Cluster 1 is a very good location for bicycle fans
Cluster 2 is a good location for bicycle fans
Cluster 0 are not recommended for bicycle fans
# set number of clusters
kclusters = 3
# run k-means clustering
kmeans = KMeans(n_clusters=kclusters, random_state=0).fit(borough_data)
#borough_data.insert(0, 'Cluster Labels', kmeans.labels_)

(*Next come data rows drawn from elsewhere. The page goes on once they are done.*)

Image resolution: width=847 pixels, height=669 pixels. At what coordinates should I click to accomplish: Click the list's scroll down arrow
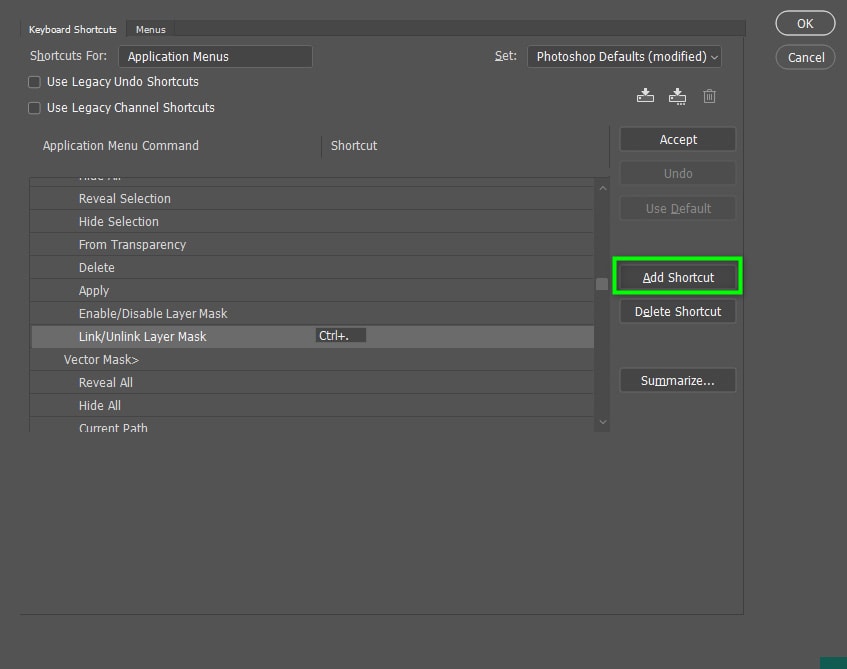[x=602, y=422]
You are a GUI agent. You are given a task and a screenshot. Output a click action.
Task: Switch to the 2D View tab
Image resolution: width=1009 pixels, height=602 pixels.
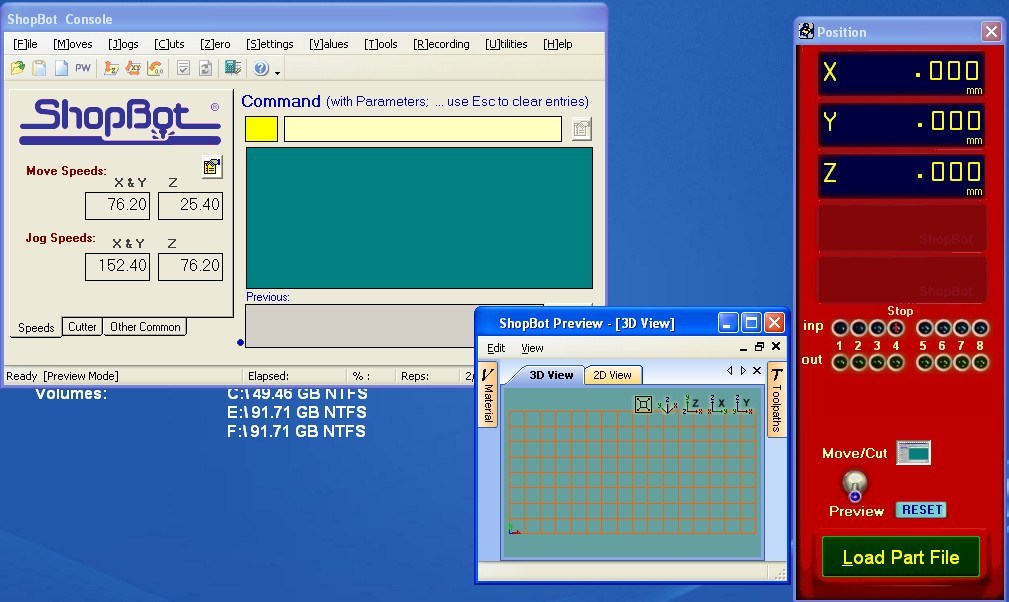[612, 375]
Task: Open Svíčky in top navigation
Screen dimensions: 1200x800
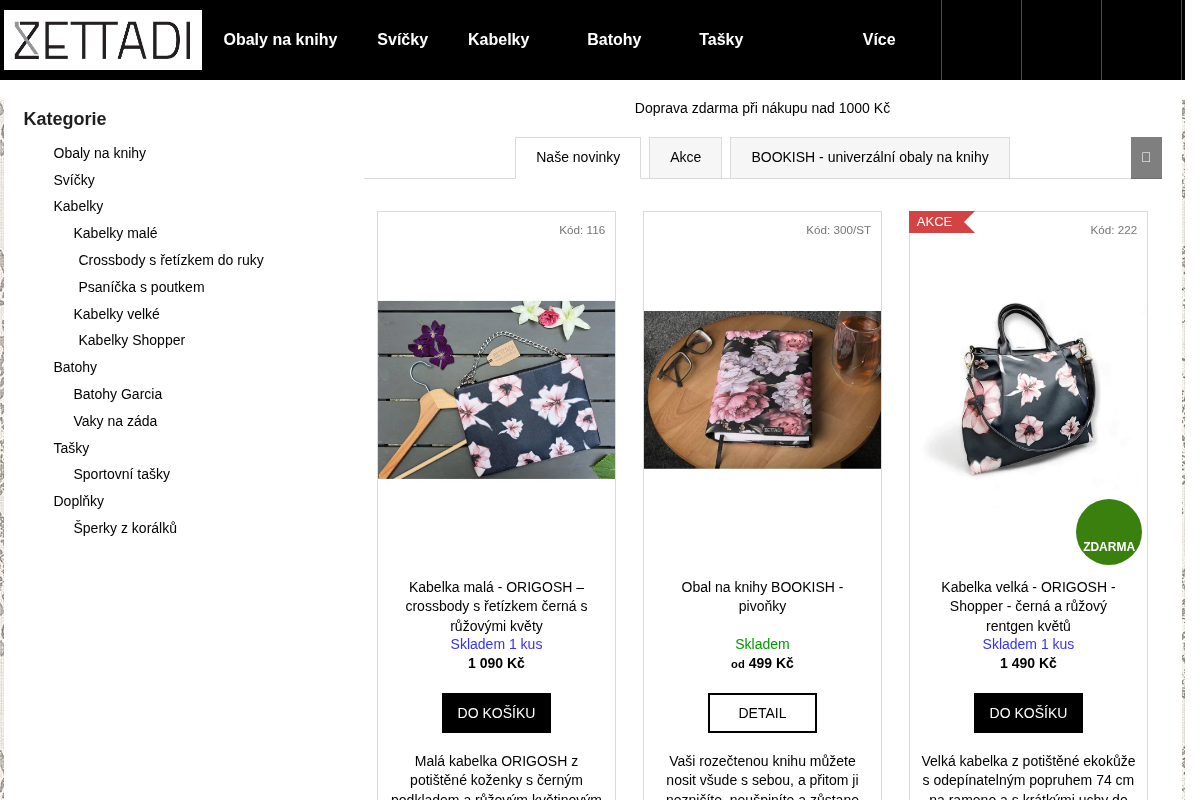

borough_data["Cluster Labels"] = kmeans.labels_
borough_data
The results are strong related to the boroughs of Toronto. This leads to wide location to select a new home. The boroughs are very different in size. So if you select e.g. Scarborough you have more area to explore than Old Toronto. To make the results better it would be a good solution to divide Toronto in segments of equal rectangles or squares and make the same analysis with them.
The purpose of this notebook was to create a help for people who will select a new living location based on bicycle related attributes. I could deliver a table with 3 clusters to select locations to explore for new living places.